Publisher's version of article available at
Peer Reviewed
Peer-Reviewed
Abstract
Genetically-diverse wheat samples from the Australian Winter Cereals Collection propagated in two environments were sequenced to identify puroindoline genotypes then the relationships between flour yield, genotype, starch granule size distribution and starch-bound puroindoline protein content were investigated. The Pina-D1a, Pinb-D1b genotype resulted in a higher average flour yield than either the Pina-D1b, Pinb-D1a or the Pina-D1a, Pinb-D1a but the ranges of flour yields for the three genotypes showed considerable overlap.
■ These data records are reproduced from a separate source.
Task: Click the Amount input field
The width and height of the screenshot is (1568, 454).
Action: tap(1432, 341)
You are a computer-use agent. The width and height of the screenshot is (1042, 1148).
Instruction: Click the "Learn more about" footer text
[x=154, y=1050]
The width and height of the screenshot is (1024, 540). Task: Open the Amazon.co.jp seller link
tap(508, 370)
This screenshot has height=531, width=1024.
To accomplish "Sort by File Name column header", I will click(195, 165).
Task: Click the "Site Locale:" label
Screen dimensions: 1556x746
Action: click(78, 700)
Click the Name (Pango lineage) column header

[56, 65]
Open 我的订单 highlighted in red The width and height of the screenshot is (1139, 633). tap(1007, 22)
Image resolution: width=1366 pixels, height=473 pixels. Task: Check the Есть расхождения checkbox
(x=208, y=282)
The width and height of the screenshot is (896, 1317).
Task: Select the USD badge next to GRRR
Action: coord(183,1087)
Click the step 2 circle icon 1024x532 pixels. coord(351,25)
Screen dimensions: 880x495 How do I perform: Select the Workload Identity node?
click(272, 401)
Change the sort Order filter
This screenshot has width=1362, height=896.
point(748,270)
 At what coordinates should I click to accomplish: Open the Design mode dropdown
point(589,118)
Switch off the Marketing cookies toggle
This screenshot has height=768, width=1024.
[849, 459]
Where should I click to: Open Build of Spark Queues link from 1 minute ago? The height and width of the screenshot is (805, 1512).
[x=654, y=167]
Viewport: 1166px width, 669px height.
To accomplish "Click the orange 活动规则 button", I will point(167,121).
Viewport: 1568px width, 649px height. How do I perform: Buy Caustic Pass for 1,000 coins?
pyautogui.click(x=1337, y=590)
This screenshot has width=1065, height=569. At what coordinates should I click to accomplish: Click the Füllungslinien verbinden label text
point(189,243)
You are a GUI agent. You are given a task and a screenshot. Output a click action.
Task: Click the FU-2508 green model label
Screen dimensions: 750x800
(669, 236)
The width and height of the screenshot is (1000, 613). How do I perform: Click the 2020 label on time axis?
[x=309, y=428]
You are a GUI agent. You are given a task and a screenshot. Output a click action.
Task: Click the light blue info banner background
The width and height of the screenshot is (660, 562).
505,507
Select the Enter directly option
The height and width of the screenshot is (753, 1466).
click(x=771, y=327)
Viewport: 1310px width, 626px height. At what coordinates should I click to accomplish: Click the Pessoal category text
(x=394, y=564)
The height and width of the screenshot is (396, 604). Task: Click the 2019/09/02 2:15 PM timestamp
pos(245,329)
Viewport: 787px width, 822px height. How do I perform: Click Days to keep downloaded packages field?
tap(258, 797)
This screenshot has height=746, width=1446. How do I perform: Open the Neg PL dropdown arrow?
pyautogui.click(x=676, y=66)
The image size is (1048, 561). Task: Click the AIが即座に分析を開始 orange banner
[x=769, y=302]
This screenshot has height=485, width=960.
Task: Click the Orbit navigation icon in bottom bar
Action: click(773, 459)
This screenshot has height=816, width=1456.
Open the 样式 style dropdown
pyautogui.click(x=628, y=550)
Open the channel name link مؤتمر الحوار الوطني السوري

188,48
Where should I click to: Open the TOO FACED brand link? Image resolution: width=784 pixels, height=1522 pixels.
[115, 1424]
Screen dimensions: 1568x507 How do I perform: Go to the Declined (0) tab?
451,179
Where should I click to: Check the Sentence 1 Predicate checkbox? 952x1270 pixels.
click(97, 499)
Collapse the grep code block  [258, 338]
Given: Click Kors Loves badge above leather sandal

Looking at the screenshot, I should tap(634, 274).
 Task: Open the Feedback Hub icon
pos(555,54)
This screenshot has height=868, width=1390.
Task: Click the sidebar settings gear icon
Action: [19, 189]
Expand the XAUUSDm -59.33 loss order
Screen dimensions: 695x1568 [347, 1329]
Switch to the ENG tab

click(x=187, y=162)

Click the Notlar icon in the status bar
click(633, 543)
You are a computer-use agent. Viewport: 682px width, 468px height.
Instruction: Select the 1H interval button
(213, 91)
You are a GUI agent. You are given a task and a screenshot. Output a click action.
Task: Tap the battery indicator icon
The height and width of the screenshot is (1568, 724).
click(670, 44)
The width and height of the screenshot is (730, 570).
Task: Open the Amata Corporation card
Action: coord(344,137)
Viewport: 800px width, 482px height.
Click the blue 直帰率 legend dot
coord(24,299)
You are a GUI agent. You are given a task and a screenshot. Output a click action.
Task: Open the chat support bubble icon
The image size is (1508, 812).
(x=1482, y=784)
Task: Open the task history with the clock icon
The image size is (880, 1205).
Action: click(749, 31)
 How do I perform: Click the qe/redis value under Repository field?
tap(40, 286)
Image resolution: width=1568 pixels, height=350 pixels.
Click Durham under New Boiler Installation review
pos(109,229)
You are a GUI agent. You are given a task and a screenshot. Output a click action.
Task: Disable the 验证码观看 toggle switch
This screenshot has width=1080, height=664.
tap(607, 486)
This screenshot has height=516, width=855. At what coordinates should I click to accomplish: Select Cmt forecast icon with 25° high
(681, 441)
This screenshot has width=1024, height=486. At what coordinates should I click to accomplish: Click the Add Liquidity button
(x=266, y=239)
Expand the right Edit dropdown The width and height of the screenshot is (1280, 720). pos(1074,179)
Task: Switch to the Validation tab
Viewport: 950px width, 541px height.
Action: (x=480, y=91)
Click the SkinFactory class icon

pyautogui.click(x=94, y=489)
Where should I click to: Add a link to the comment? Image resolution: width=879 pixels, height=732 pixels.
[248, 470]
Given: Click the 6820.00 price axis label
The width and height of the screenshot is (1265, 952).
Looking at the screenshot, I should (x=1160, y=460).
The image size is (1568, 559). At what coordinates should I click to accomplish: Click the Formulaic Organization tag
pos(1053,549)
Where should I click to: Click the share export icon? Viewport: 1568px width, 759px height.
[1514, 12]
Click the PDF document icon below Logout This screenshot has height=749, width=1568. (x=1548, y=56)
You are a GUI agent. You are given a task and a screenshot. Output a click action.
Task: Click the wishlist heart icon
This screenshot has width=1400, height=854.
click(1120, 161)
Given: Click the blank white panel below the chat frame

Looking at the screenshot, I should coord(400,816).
For both hard wheat genotypes (Pina-D1a, Pinb-D1b or Pina-D1b, Pinb-D1a), a higher proportion of type A to type C starch granules was associated with higher flour yield and this relationship accounted for between 31% and 33% of the variation in flour yield. This result is consistent with previously reported findings for soft wheat. For the Pina-D1a, Pinb-D1b genotype, increased flour yield was also associated with a decrease in starch granule-bound puroindoline protein, which accounted for 31–35% of the variation in flour yield across the two environments. The combined effect of starch granule type and associated puroindoline content accounted for 68% of the variation in flour yield within the Pina-D1a, Pinb-D1b genotype.